Your instructions: Transcribe all the records with complete accuracy.

Given entries:
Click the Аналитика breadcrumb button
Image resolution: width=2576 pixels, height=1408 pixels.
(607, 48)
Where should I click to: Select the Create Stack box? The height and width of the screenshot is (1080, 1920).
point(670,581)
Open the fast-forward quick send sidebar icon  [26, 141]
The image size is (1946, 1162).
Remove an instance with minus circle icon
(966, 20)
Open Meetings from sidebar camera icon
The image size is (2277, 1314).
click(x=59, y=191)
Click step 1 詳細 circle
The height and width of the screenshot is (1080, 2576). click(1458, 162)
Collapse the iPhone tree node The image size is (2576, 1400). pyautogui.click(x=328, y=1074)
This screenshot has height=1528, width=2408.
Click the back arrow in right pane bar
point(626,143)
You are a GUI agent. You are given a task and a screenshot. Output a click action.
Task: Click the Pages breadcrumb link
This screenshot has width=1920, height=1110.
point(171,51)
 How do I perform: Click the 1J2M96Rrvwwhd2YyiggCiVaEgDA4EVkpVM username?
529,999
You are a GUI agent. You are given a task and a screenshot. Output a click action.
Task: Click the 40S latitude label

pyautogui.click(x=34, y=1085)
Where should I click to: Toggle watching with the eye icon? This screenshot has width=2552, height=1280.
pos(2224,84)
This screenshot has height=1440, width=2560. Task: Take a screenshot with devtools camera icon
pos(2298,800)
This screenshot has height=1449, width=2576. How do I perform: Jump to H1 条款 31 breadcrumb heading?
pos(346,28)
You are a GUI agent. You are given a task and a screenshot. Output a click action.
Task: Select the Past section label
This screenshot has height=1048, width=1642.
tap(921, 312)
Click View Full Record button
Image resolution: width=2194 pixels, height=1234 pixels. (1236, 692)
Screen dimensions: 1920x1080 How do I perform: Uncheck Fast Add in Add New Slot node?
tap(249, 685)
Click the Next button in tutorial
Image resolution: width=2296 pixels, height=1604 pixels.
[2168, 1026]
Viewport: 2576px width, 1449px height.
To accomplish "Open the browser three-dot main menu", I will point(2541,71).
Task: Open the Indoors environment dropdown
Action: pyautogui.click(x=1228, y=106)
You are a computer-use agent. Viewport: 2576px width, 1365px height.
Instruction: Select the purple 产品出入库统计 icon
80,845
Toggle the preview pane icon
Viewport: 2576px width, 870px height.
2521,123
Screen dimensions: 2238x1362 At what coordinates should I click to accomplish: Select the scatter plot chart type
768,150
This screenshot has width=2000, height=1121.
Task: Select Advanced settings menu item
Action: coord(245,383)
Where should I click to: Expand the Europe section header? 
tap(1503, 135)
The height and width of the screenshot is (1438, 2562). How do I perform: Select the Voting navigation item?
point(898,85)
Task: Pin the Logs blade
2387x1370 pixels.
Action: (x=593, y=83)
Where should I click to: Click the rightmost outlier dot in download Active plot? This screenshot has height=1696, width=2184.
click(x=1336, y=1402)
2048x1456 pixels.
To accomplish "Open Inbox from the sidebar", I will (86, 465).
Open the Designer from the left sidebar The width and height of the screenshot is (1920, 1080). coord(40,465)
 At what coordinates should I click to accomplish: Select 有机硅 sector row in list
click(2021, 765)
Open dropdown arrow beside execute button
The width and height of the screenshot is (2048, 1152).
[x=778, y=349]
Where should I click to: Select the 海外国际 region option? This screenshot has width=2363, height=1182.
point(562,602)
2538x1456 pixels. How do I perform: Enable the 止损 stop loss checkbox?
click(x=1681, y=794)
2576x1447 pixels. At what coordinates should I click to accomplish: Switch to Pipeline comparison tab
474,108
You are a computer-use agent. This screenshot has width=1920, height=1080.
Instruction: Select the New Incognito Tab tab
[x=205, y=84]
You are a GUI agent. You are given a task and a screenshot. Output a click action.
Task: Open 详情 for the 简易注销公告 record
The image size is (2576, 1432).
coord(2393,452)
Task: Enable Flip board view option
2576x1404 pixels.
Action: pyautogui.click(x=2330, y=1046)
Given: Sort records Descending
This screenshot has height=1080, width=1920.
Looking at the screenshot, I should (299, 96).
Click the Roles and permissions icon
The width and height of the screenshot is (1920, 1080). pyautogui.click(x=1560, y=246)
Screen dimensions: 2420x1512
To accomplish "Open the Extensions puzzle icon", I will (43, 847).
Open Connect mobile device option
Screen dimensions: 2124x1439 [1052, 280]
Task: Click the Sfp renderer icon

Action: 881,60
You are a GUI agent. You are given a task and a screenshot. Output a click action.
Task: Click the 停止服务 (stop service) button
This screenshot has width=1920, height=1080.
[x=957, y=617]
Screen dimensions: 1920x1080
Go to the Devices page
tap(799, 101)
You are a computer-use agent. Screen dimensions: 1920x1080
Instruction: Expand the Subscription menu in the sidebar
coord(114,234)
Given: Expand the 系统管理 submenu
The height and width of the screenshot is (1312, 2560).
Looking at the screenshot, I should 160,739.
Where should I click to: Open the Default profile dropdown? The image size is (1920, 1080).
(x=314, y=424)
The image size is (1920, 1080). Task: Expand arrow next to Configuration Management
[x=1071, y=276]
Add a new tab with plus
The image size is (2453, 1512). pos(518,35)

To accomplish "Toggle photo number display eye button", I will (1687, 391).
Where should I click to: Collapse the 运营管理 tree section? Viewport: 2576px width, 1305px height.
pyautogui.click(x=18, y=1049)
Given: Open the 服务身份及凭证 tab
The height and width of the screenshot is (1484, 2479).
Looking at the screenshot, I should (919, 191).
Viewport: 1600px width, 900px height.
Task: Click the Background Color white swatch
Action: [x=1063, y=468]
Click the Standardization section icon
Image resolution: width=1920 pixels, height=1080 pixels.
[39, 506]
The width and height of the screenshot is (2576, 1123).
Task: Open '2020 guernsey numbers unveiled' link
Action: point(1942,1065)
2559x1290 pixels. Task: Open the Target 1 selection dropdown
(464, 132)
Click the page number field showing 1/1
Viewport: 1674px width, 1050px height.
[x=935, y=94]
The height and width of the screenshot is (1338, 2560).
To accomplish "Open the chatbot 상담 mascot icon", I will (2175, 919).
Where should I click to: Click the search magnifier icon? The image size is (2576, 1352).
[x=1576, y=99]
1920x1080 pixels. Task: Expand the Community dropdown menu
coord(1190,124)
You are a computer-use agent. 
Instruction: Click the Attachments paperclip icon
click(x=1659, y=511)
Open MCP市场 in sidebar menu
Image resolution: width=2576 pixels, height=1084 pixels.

Completed exercise:
Click the Аналитика breadcrumb button
Image resolution: width=2576 pixels, height=1408 pixels.
(607, 48)
Where should I click to: Select the Create Stack box? The height and width of the screenshot is (1080, 1920).
point(670,581)
Open the fast-forward quick send sidebar icon  [26, 141]
The image size is (1946, 1162).
Remove an instance with minus circle icon
(966, 20)
Open Meetings from sidebar camera icon
The image size is (2277, 1314).
click(x=59, y=191)
Click step 1 詳細 circle
The height and width of the screenshot is (1080, 2576). click(1458, 162)
Collapse the iPhone tree node The image size is (2576, 1400). pyautogui.click(x=328, y=1074)
This screenshot has height=1528, width=2408.
Click the back arrow in right pane bar
point(626,143)
You are a GUI agent. You are given a task and a screenshot. Output a click action.
Task: Click the Pages breadcrumb link
This screenshot has width=1920, height=1110.
point(171,51)
 How do I perform: Click the 1J2M96Rrvwwhd2YyiggCiVaEgDA4EVkpVM username?
529,999
You are a GUI agent. You are given a task and a screenshot. Output a click action.
Task: Click the 40S latitude label

pyautogui.click(x=34, y=1085)
Where should I click to: Toggle watching with the eye icon? This screenshot has width=2552, height=1280.
pos(2224,84)
This screenshot has height=1440, width=2560. Task: Take a screenshot with devtools camera icon
pos(2298,800)
This screenshot has height=1449, width=2576. How do I perform: Jump to H1 条款 31 breadcrumb heading?
pos(346,28)
You are a GUI agent. You are given a task and a screenshot. Output a click action.
Task: Select the Past section label
This screenshot has height=1048, width=1642.
tap(921, 312)
Click View Full Record button
Image resolution: width=2194 pixels, height=1234 pixels. (1236, 692)
Screen dimensions: 1920x1080 How do I perform: Uncheck Fast Add in Add New Slot node?
tap(249, 685)
Click the Next button in tutorial
Image resolution: width=2296 pixels, height=1604 pixels.
[2168, 1026]
Viewport: 2576px width, 1449px height.
To accomplish "Open the browser three-dot main menu", I will point(2541,71).
Task: Open the Indoors environment dropdown
Action: pyautogui.click(x=1228, y=106)
You are a computer-use agent. Viewport: 2576px width, 1365px height.
Instruction: Select the purple 产品出入库统计 icon
80,845
Toggle the preview pane icon
Viewport: 2576px width, 870px height.
2521,123
Screen dimensions: 2238x1362 At what coordinates should I click to accomplish: Select the scatter plot chart type
768,150
This screenshot has width=2000, height=1121.
Task: Select Advanced settings menu item
Action: coord(245,383)
Where should I click to: Expand the Europe section header? 
tap(1503, 135)
The height and width of the screenshot is (1438, 2562). How do I perform: Select the Voting navigation item?
point(898,85)
Task: Pin the Logs blade
2387x1370 pixels.
Action: (x=593, y=83)
Where should I click to: Click the rightmost outlier dot in download Active plot? This screenshot has height=1696, width=2184.
click(x=1336, y=1402)
2048x1456 pixels.
To accomplish "Open Inbox from the sidebar", I will (86, 465).
Open the Designer from the left sidebar The width and height of the screenshot is (1920, 1080). coord(40,465)
 At what coordinates should I click to accomplish: Select 有机硅 sector row in list
click(2021, 765)
Open dropdown arrow beside execute button
The width and height of the screenshot is (2048, 1152).
[x=778, y=349]
Where should I click to: Select the 海外国际 region option? This screenshot has width=2363, height=1182.
point(562,602)
2538x1456 pixels. How do I perform: Enable the 止损 stop loss checkbox?
click(x=1681, y=794)
2576x1447 pixels. At what coordinates should I click to accomplish: Switch to Pipeline comparison tab
474,108
You are a computer-use agent. This screenshot has width=1920, height=1080.
Instruction: Select the New Incognito Tab tab
[x=205, y=84]
You are a GUI agent. You are given a task and a screenshot. Output a click action.
Task: Open 详情 for the 简易注销公告 record
The image size is (2576, 1432).
coord(2393,452)
Task: Enable Flip board view option
2576x1404 pixels.
Action: pyautogui.click(x=2330, y=1046)
Given: Sort records Descending
This screenshot has height=1080, width=1920.
Looking at the screenshot, I should (299, 96).
Click the Roles and permissions icon
The width and height of the screenshot is (1920, 1080). pyautogui.click(x=1560, y=246)
Screen dimensions: 2420x1512
To accomplish "Open the Extensions puzzle icon", I will (43, 847).
Open Connect mobile device option
Screen dimensions: 2124x1439 [1052, 280]
Task: Click the Sfp renderer icon

Action: 881,60
You are a GUI agent. You are given a task and a screenshot. Output a click action.
Task: Click the 停止服务 (stop service) button
This screenshot has width=1920, height=1080.
[x=957, y=617]
Screen dimensions: 1920x1080
Go to the Devices page
tap(799, 101)
You are a computer-use agent. Screen dimensions: 1920x1080
Instruction: Expand the Subscription menu in the sidebar
coord(114,234)
Given: Expand the 系统管理 submenu
The height and width of the screenshot is (1312, 2560).
Looking at the screenshot, I should 160,739.
Where should I click to: Open the Default profile dropdown? The image size is (1920, 1080).
(x=314, y=424)
The image size is (1920, 1080). Task: Expand arrow next to Configuration Management
[x=1071, y=276]
Add a new tab with plus
The image size is (2453, 1512). pos(518,35)

To accomplish "Toggle photo number display eye button", I will (1687, 391).
Where should I click to: Collapse the 运营管理 tree section? Viewport: 2576px width, 1305px height.
pyautogui.click(x=18, y=1049)
Given: Open the 服务身份及凭证 tab
The height and width of the screenshot is (1484, 2479).
Looking at the screenshot, I should (919, 191).
Viewport: 1600px width, 900px height.
Task: Click the Background Color white swatch
Action: [x=1063, y=468]
Click the Standardization section icon
Image resolution: width=1920 pixels, height=1080 pixels.
[39, 506]
The width and height of the screenshot is (2576, 1123).
Task: Open '2020 guernsey numbers unveiled' link
Action: point(1942,1065)
2559x1290 pixels. Task: Open the Target 1 selection dropdown
(464, 132)
Click the page number field showing 1/1
Viewport: 1674px width, 1050px height.
[x=935, y=94]
The height and width of the screenshot is (1338, 2560).
To accomplish "Open the chatbot 상담 mascot icon", I will (2175, 919).
Where should I click to: Click the search magnifier icon? The image size is (2576, 1352).
[x=1576, y=99]
1920x1080 pixels. Task: Expand the Community dropdown menu
coord(1190,124)
You are a computer-use agent. 
Instruction: Click the Attachments paperclip icon
click(x=1659, y=511)
Open MCP市场 in sidebar menu
Image resolution: width=2576 pixels, height=1084 pixels.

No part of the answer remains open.